Evaluating Commonsense Intelligence in LLMs

Data and code to replicate results in the following paper:

Title: "Empirically evaluating commonsense intelligence in large language models with large-scale human judgments".
Authors: Tuan Dung Nguyen, Duncan J. Watts and Mark E. Whiting.
Corresponding author: Tuan Dung Nguyen. Email: [email protected].

Overview of repository

Set up an Anaconda environment

conda env create -f env.yml

Code

All code is in the src directory. It contains:

IndividualCommonSense.ipynb
GroupCommonSense.ipynb
StatementFeatureAnalysis.ipynb: analysis of individual-level common sense with respect to subsets of statements.
SystemPromptAnalysis.ipynb: analysis of the effect of system prompts LLM outputs.
run_models: scripts to run inference on LLMs.

Data

All data is in the data directory. It contains:

results: statement ratings by all LLMs and humans. The human ratings are in individual_ratings.csv and group_ratings.csv.
demographics.csv: demographics of human raters.
raw_statement_corpus.csv
statements_and_prompts.csv: statements and prompts used to query LLMs.

Figures

All figures in the paper are in the figures directory.

Notes

Given a statement, we will ask LLMs questions via 3 independent prompts:

Consider the statement, "[STATEMENT]." Do you agree with this statement? You must start your answer with a "yes" or "no".
Consider the statement, "[STATEMENT]." Do you think other people would agree with this statement? You must start your answer with a "yes" or "no".
Consider the statement, "[STATEMENT]." Do you think this statement is common sense? You must start your answer with a "yes" or "no".

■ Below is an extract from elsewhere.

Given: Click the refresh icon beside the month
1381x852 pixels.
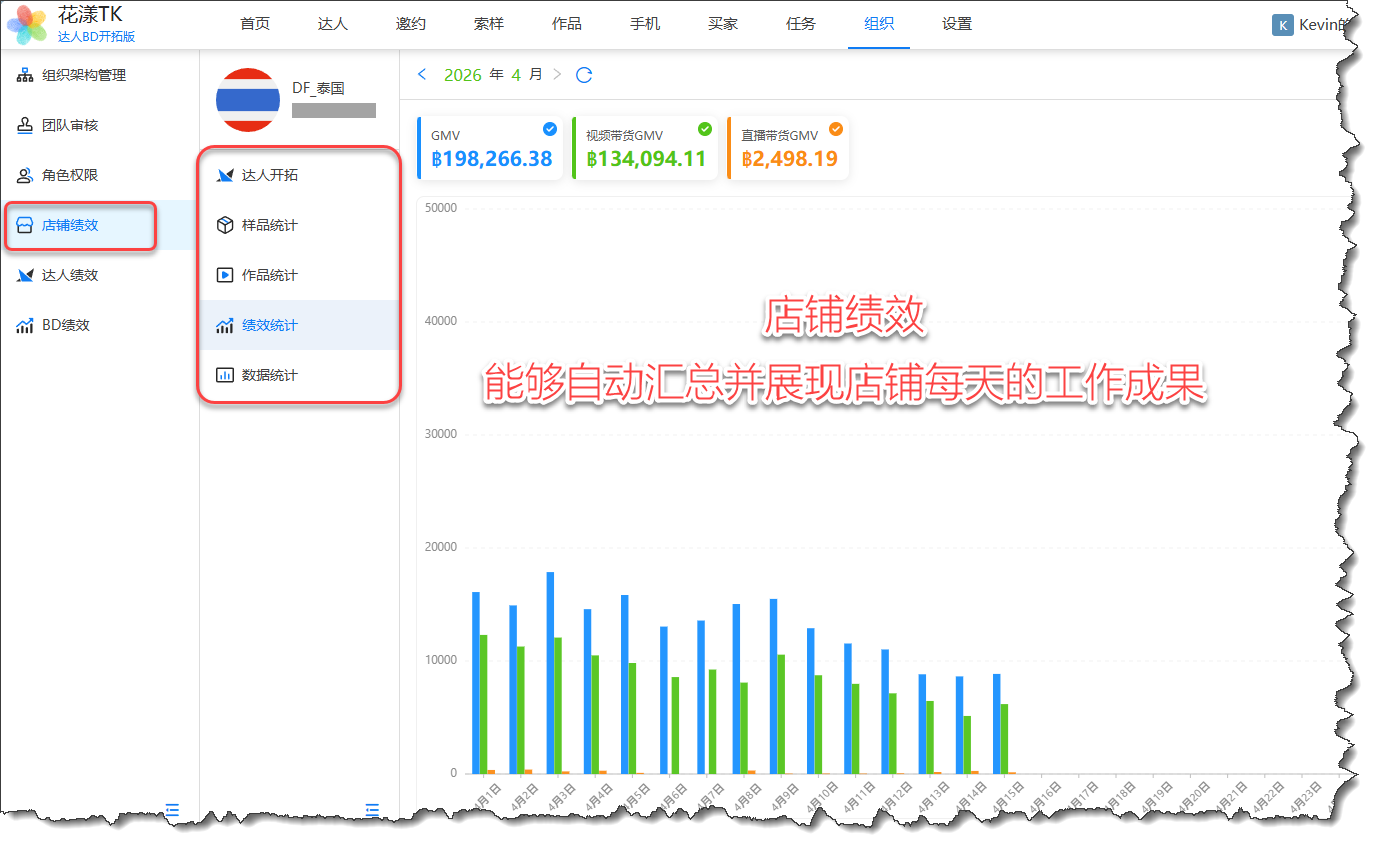Looking at the screenshot, I should pos(585,75).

The prompt for each model will be in this format:

messages = [
    {"role": "user", "content": prompt}
]

Handling model uncertainty in responses

Source: Open LLM Leaderboard.

LLMs are autoregressive models, which means they "answer" these questions by sampling their vocabulary one token at a time.

Each time a token is sampled, we have a multinomial distribution over the vocabulary. In our case, the first token is sampled from something like {"a": 0.0001, ..., "No": 0.45, ..., "Yes": 0.5, ..., "zygote": 0.0002}. We can never be sure that a model will output a syntactically correct Yes or No, because the probability for all possible tokens is strictly positive.

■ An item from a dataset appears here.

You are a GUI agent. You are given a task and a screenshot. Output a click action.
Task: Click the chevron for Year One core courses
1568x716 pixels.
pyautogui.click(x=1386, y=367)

So, how do we deal with this?

Solution: only consider "legal" tokens

If we expect the model to output Yes or No only, then we consider all other tokens to be other, representing inconsistencies.

For example, we have observed a model outputting As a AI language model I cannot answer... This is likely because human alignment incentivizes the model not to answer some (potentially problematic) questions. In this case, the first token As is considered to be the other token.

Then, we will sum the probabilities of all "illegal" tokens into the final probability of the other token. Back to the example above, if we have the following distribution over all tokens

{"a": 0.0001, ..., "No": 0.45, ..., "Yes": 0.5, ..., "zygote": 0.0002}

then the result will be

{"Yes": 0.5, "No": 0.45, "other": 0.05}

Nuance 1: Multiple tokens of type "Yes" or "No"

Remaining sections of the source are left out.